大体、孫くんも孫くんよ!こんな所で暴れないでどこか広いトコに行きなさいよね!!戦闘馬鹿二人に都壊滅させられちゃうじゃないのよ!!」

「――っっうるせぇ!!」


デスクをバンバン叩きながら容赦なくまくしたてるMAX音量の怒鳴りが、部屋中で反響してキンキン言っている…
耳が壊れる――と思いっきり塞いでみるが、響く音は手加減してはくれず……


ムキになってモニターに声を張り上げるベジータだが、かき消すほどのブルマの怒鳴りに眉をしかめるしかなくなる……


(……何なんだこの女)


騒音に顔を歪めてバーダックが立ち上がり、両耳に指を突っ込む。
やれやれと思いつつ、久しぶりに見る王子の慌てぶりに苦笑いする。


(いい加減耳がいてぇんだが……俺の声は届かねぇだろーなぁ)


モニター越しに睨み合っている両者を見比べて溜め息をもらした。
肩を竦めるようにして、おもむろにコントロールパネルに歩み寄り、重力オフのスイッチを押す。

照明が揺れ低い振動と共に身体が軽くなった。
赤く淡い色を放っていたライトは通常の輝きに戻り、一度瞬きをしたベジータは振り返ってバーダックを睨む。

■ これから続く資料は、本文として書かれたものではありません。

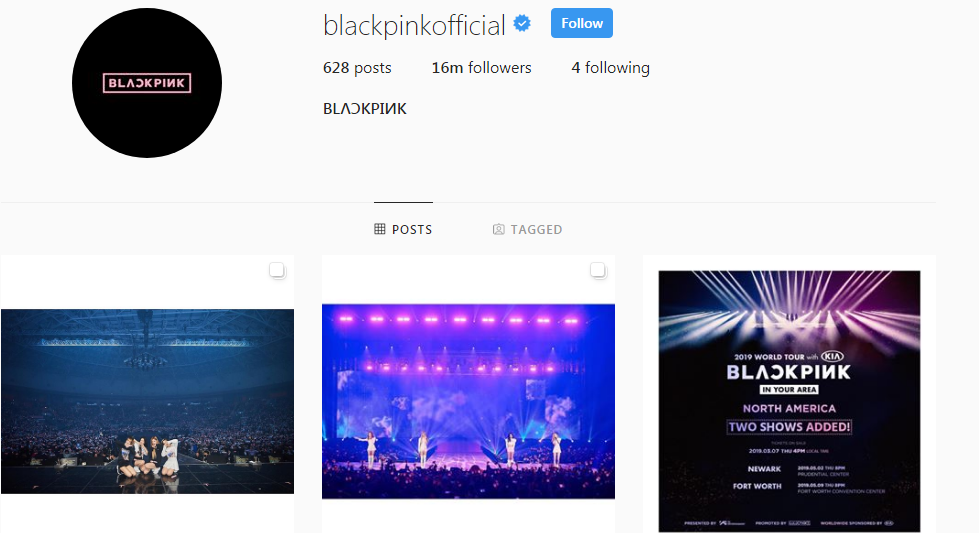Click the multi-photo icon on arena post

(x=277, y=270)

フンっと鼻を鳴らしてその視線を交わし、腕組みをしてモニターに向かった。

ベジータに並んで立ちマジマジとブルマを眺め始める―――

それに気付いた彼女も、まだ文句言いたげな口元を戻し少し首をかしげた。

あら?と思う。
目の前には自分のよく知ってる孫悟空……
しかし見れば見るほど違和感がある。

醸し出す天真爛漫な――思わずつられて笑顔になってしまうような――そんな雰囲気を感じない。
まるで威嚇されてるような…蛇に睨まれた蛙の気分にさせられてる感じだ。

何より跳ねた髪や顔は同じだが、『彼』には頬に目立つ傷がある。

思わず凝視してしまった『彼』の口角が僅かに上がったのを、訝しげに思った。